6. The model appears to cause CNS-predominant disease, whereas human infection with CHAPV is primarily described as a hemorrhagic fever syndrome with some reports of neurological involvement in the 2019 outbreak. It would be important to clarify whether there is evidence of vascular dysfunction, platelet depletion, coagulopathy, or hepatic injury during the early phase in this model. The inclusion of microscopic findings in the liver and spleen prior to day 12 are helpful, but additional systemic measures (liver enzymes, CBC data) could strengthen our understanding of the model and relevance to clinical disease course.
7. How do the cytokines and chemokines vary from an uninfected animal? Interpretation of cytokine and chemokine responses requires comparison to uninfected STAT1-/- controls, as baseline inflammatory signaling may differ substantially from immunocompetent animals. Inclusion may provide greater resolution of the biphasic disease course and the reported significant increase in LIX at day 8 post-infection.
8. Both male and female mice were reportedly used. Were equal numbers were included across all experiments and were analyses were stratified by sex? Were there any differences in survival, weight loss, viral burden, or cytokine responses? This should be addressed explicitly.

Minor comments

1. Please indicate whether pathology scoring was performed in a blinded manner and the number of folks who professionally review the pathology, and if a veterinary pathologist was consulted.
2. The term “serial sampling” may imply repeated sampling from the same animal. If samples were collected from independent mice at each time point, clearer terminology would avoid confusion.
3. Were other routes of infection attempted?
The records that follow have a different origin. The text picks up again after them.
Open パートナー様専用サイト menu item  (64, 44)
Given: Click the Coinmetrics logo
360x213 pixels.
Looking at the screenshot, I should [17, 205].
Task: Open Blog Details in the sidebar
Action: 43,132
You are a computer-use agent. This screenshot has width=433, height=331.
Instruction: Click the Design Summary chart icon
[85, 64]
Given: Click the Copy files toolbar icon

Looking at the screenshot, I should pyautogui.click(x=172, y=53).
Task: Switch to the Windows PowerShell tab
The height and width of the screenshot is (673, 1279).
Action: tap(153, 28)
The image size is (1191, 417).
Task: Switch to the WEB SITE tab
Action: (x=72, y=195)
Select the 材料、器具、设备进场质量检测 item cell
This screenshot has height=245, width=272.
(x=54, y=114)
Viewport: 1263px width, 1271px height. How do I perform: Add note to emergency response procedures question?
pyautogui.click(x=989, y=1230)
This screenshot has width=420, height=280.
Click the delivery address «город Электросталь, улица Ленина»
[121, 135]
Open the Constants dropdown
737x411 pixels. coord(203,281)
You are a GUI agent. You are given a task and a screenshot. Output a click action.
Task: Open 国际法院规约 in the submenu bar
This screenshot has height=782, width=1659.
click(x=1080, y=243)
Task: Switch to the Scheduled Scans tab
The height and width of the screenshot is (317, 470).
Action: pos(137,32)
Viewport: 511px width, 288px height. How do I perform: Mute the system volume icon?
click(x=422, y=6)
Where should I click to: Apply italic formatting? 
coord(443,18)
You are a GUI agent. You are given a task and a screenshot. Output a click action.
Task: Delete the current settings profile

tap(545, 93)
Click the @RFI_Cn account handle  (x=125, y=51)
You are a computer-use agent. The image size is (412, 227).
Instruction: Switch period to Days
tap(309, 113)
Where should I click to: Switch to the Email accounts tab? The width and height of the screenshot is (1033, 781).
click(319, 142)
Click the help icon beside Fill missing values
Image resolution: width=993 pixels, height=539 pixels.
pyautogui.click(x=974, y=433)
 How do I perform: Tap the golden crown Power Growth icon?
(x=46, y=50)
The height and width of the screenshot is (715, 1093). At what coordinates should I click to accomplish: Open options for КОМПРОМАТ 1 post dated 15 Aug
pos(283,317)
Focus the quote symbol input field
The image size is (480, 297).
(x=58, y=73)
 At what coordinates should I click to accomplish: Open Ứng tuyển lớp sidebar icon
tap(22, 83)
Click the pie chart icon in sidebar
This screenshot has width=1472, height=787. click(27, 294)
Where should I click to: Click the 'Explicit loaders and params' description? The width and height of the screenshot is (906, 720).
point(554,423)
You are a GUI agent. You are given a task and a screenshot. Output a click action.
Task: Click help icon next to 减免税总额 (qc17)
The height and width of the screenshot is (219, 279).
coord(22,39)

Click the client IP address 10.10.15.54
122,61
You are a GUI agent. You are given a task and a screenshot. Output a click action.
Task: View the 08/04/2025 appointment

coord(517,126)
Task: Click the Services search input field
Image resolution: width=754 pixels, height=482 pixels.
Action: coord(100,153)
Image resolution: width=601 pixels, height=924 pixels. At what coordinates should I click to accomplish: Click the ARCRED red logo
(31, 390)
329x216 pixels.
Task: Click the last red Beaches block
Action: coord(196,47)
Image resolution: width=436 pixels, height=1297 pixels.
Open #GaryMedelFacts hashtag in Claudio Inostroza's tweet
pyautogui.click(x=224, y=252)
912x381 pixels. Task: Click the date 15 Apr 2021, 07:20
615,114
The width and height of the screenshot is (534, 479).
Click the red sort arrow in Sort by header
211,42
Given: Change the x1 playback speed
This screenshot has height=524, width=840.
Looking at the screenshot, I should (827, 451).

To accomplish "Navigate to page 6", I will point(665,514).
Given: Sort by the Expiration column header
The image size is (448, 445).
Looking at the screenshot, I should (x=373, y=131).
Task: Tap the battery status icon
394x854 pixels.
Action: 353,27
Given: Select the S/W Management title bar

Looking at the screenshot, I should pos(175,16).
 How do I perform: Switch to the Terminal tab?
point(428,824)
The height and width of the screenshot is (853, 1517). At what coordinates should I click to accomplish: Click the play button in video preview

Other arenaviruses, notably LCMV, have vastly different disease presentations in mice dependent on route (ip, iv, in/it, or ic) of infection.

 

Author Response

Please see the attachment. 

Author Response File: Author Response.pdf

Round 2

Reviewer 3 Report

Comments and Suggestions for Authors

The authors have clarified all points raised in the revised manuscript, or sufficiently explained their terminology in the response to review.